- Problem: For this exercise, copy out each line of the material below that includes "agent".
━━━━━━━━━━━━━━━━━━━━
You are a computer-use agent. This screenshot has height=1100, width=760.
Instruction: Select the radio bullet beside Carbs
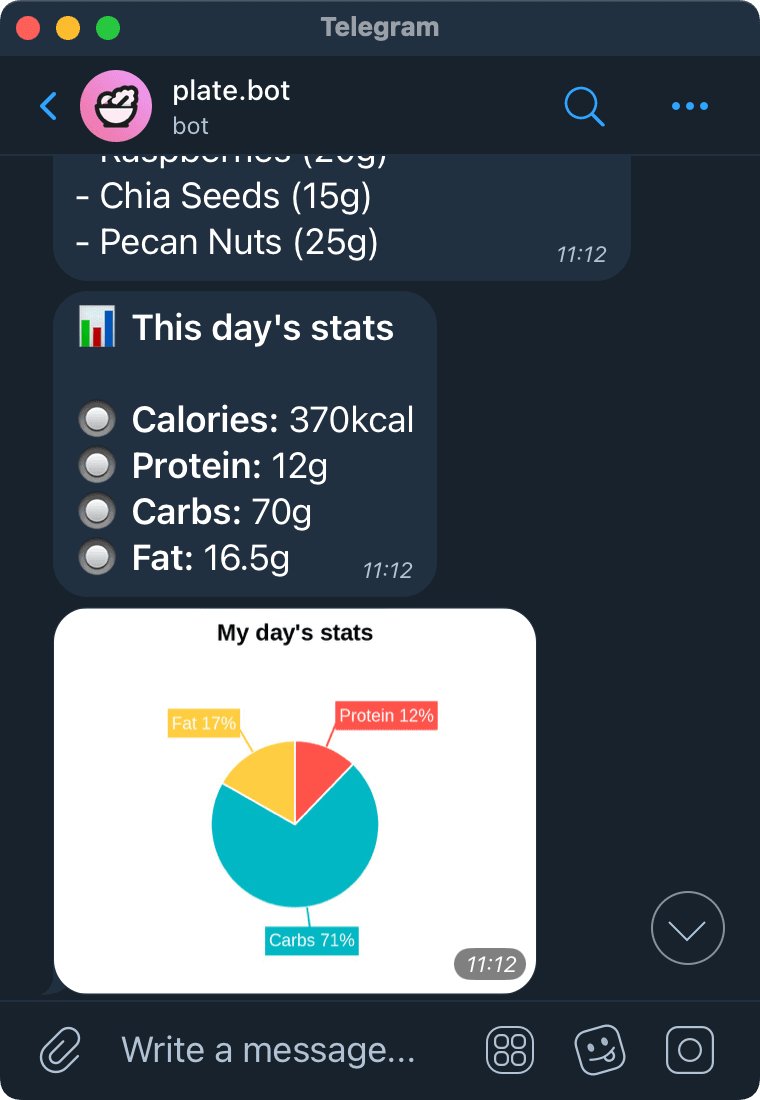coord(97,511)
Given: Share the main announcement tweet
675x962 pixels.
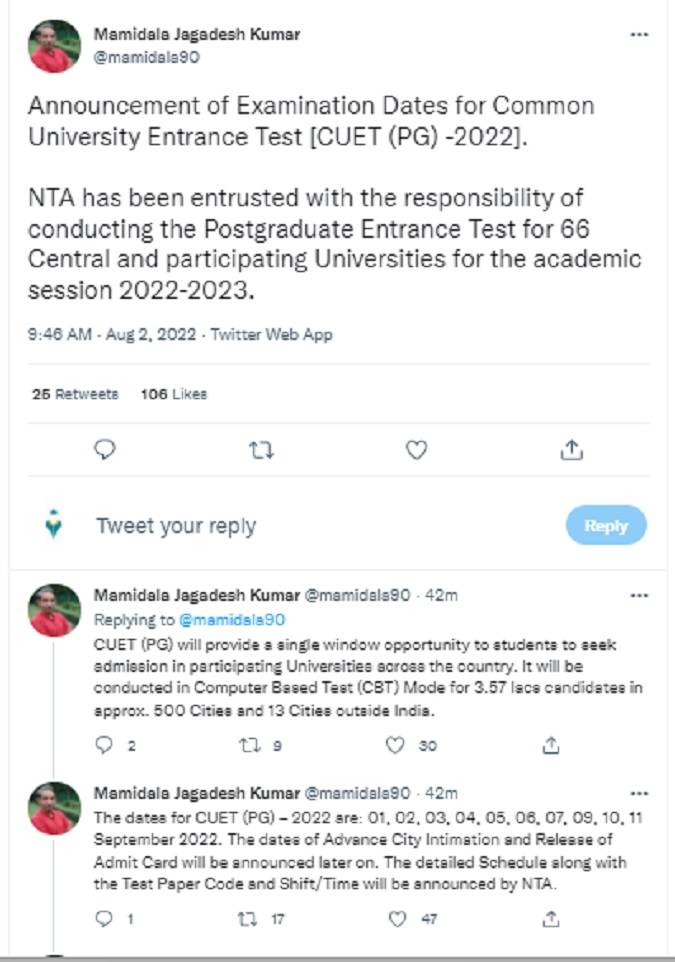Looking at the screenshot, I should point(572,451).
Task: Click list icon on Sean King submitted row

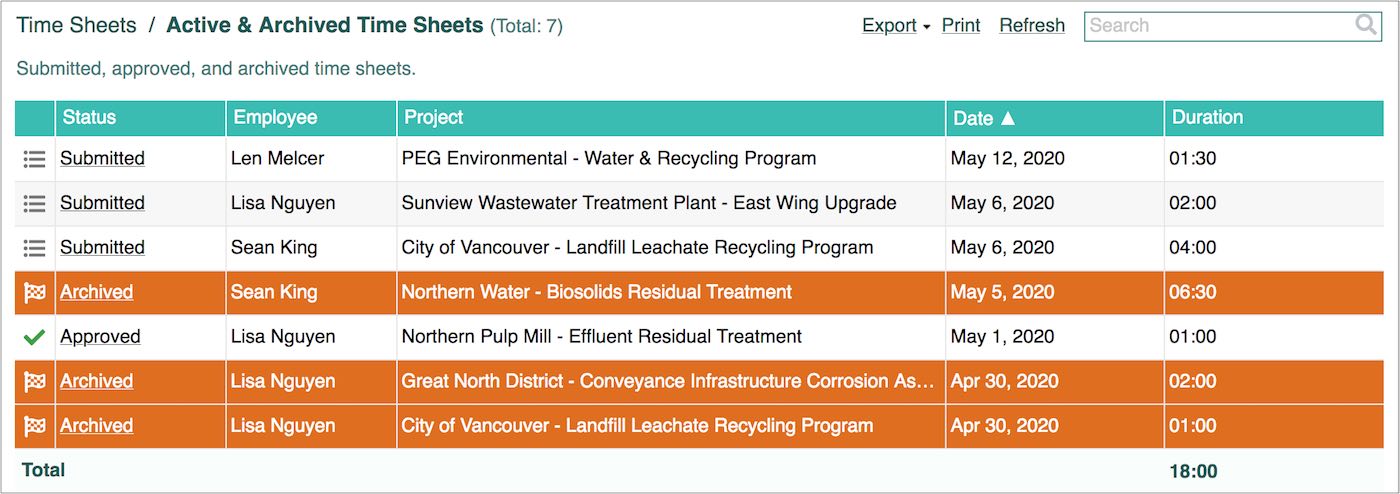Action: point(35,248)
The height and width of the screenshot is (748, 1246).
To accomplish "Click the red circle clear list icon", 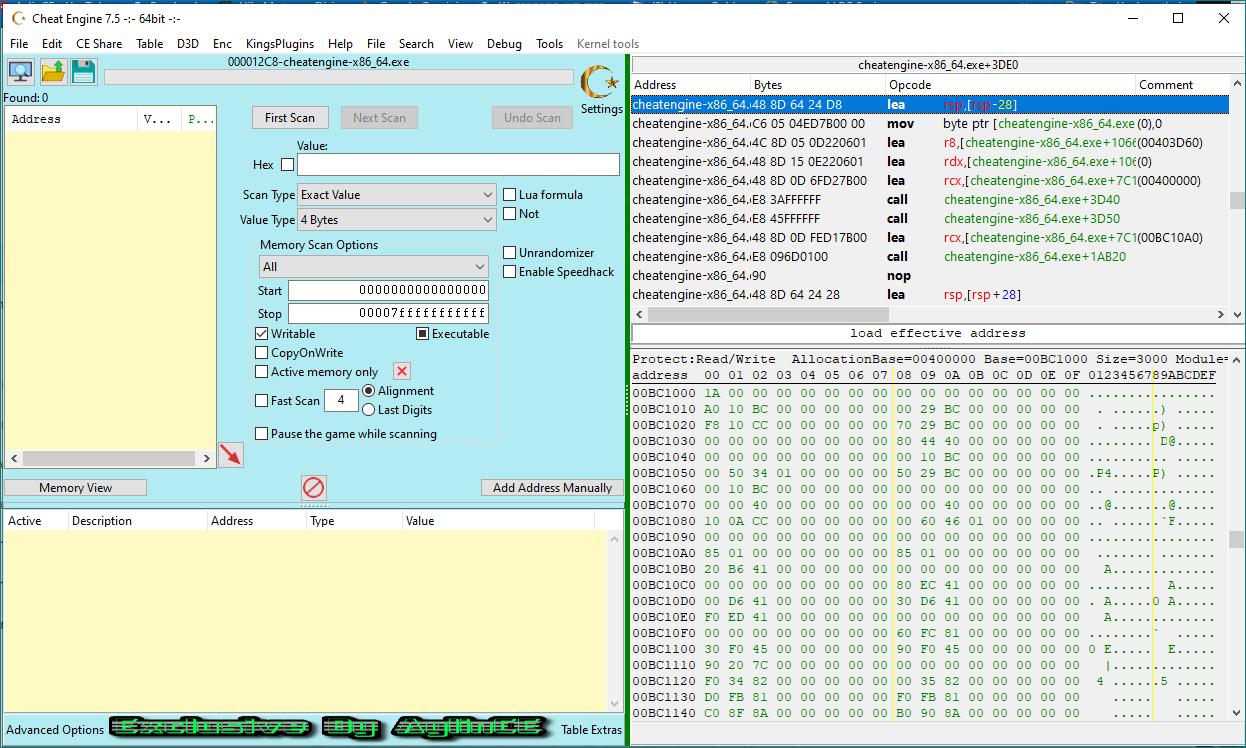I will pyautogui.click(x=314, y=488).
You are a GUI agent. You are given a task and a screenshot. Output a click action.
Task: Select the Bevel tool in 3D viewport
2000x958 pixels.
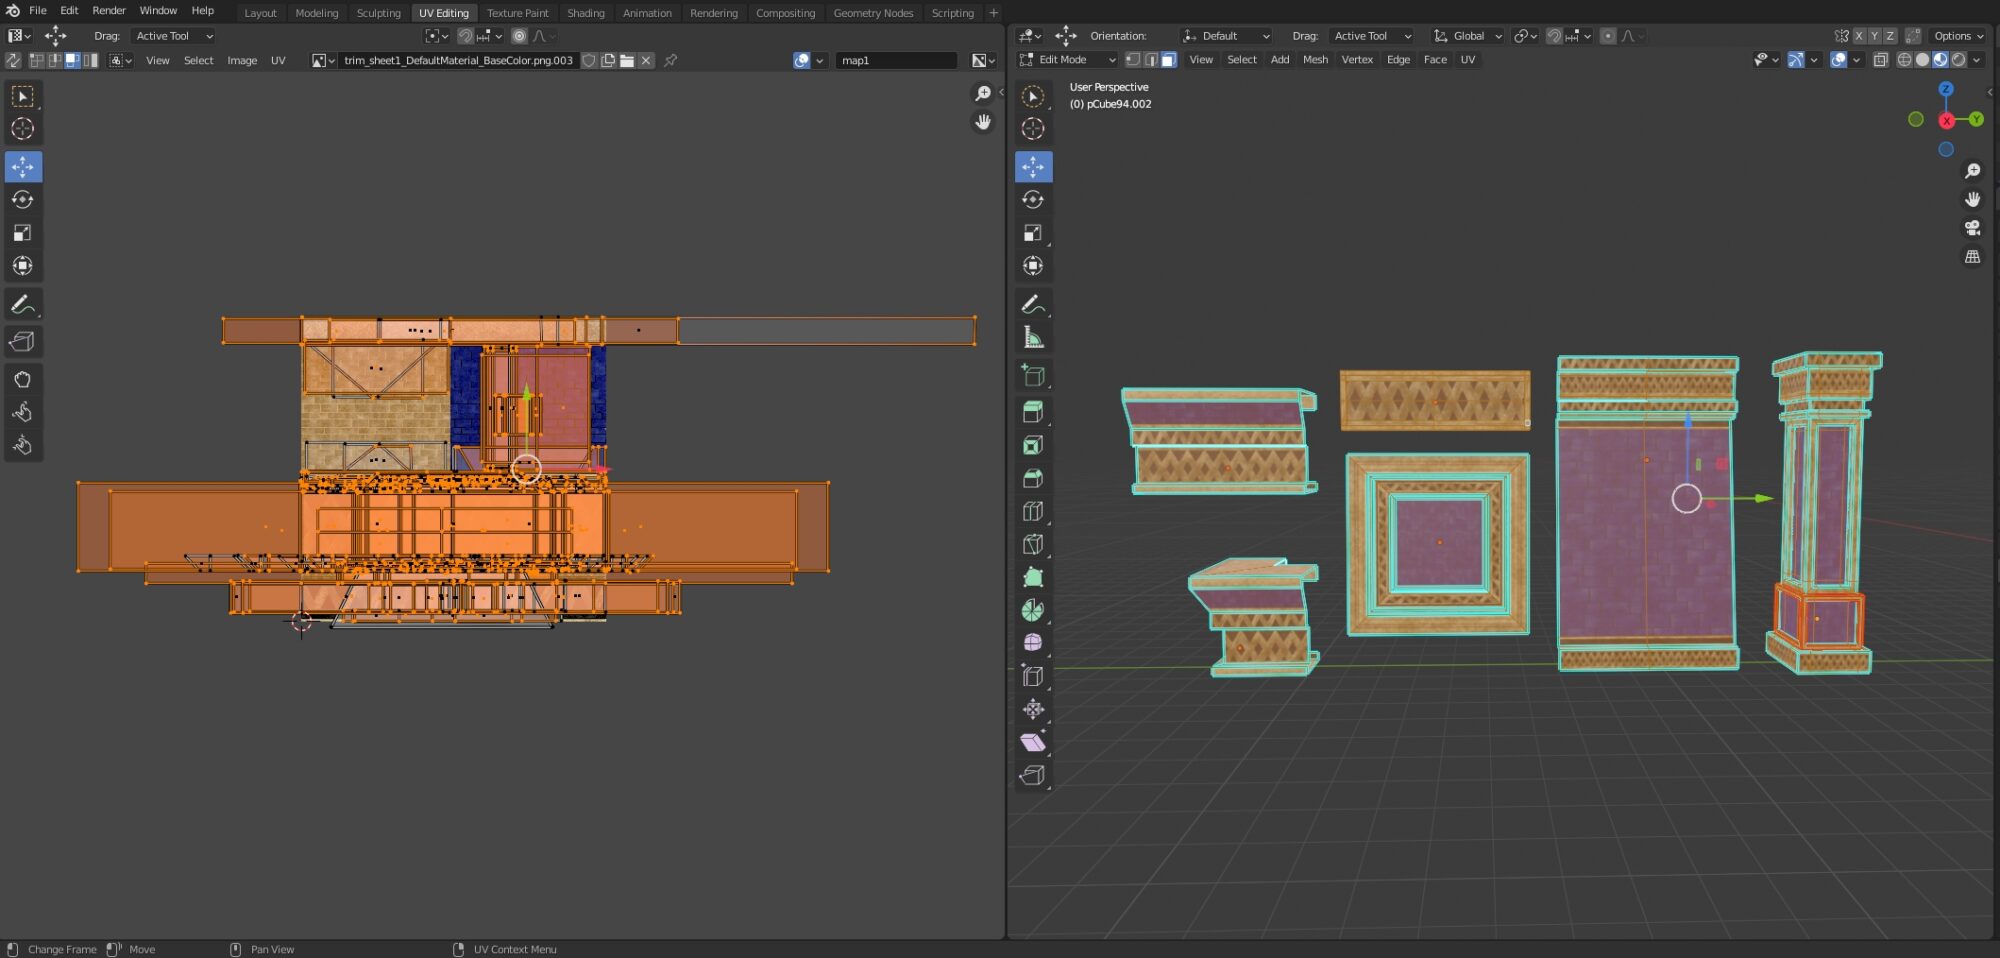(1033, 478)

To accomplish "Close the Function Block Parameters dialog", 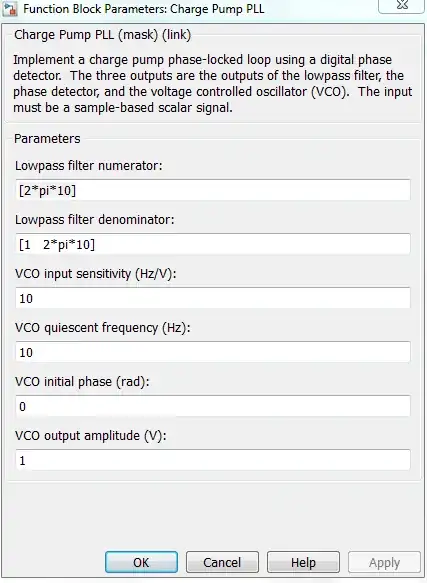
━━━━━━━━━━━━━━━━━━━━
- Answer box:
You are a computer-use agent. This screenshot has height=1100, width=760.
You are a GUI agent. You are given a task and a screenshot. Output a click action.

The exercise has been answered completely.